**WORK ITEM:**
Print each record that follows exactly, leaving the pictures behind.

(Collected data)
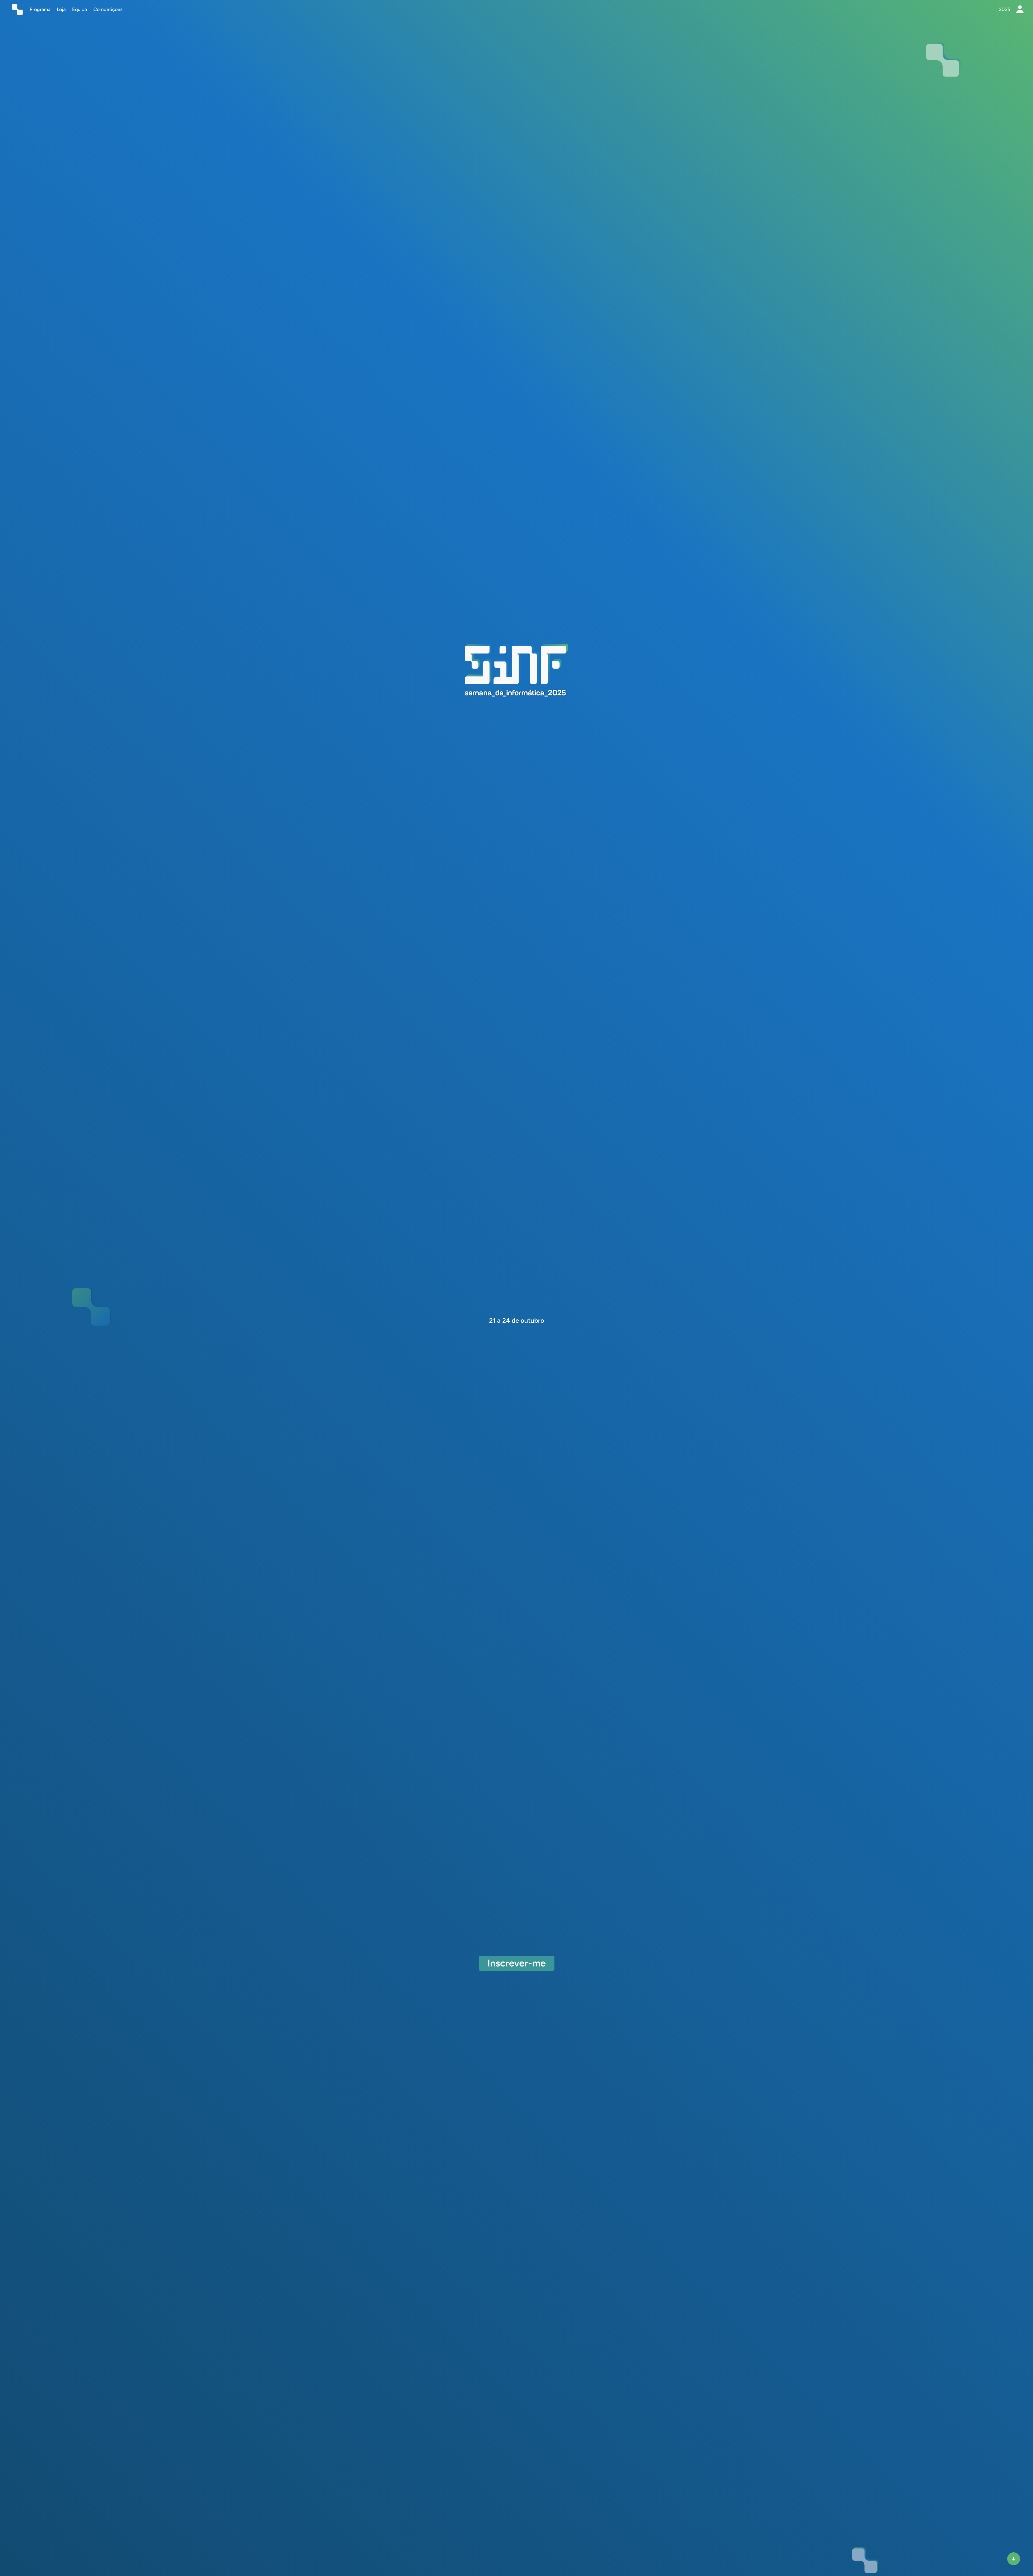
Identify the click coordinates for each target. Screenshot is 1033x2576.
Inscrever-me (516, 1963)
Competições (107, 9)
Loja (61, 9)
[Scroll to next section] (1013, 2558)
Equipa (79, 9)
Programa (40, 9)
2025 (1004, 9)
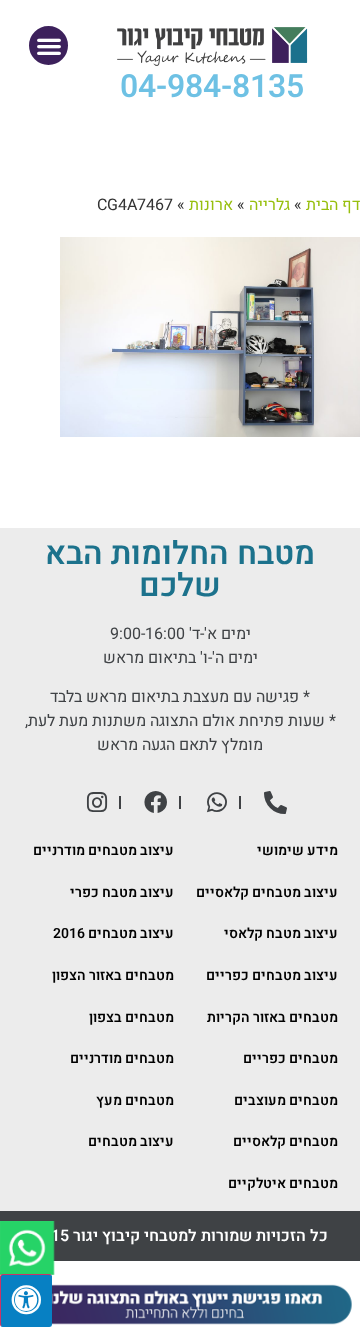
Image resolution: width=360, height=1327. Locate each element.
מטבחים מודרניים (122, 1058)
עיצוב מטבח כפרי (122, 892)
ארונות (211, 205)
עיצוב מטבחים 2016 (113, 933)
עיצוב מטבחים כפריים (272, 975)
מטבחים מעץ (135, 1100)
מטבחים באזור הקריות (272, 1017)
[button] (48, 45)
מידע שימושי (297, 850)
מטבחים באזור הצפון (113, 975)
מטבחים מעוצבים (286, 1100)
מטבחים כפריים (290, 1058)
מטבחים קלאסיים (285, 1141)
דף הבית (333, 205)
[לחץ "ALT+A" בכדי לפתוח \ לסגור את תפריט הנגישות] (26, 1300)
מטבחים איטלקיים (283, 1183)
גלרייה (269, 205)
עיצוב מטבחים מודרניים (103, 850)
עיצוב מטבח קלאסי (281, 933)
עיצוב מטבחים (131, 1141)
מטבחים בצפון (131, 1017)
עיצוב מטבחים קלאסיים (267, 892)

**SOLUTION:**
Identify the click coordinates for each target. Screenshot is 1033x2576.
Inscrever-me (516, 1963)
Competições (107, 9)
Loja (61, 9)
[Scroll to next section] (1013, 2558)
Equipa (79, 9)
Programa (40, 9)
2025 (1004, 9)
Image resolution: width=360, height=1327. Locate each element.
מטבחים מודרניים (122, 1058)
עיצוב מטבח כפרי (122, 892)
ארונות (211, 205)
עיצוב מטבחים 2016 (113, 933)
עיצוב מטבחים כפריים (272, 975)
מטבחים מעץ (135, 1100)
מטבחים באזור הקריות (272, 1017)
[button] (48, 45)
מידע שימושי (297, 850)
מטבחים באזור הצפון (113, 975)
מטבחים מעוצבים (286, 1100)
מטבחים כפריים (290, 1058)
מטבחים קלאסיים (285, 1141)
דף הבית (333, 205)
[לחץ "ALT+A" בכדי לפתוח \ לסגור את תפריט הנגישות] (26, 1300)
מטבחים איטלקיים (283, 1183)
גלרייה (269, 205)
עיצוב מטבחים מודרניים (103, 850)
עיצוב מטבח קלאסי (281, 933)
עיצוב מטבחים (131, 1141)
מטבחים בצפון (131, 1017)
עיצוב מטבחים קלאסיים (267, 892)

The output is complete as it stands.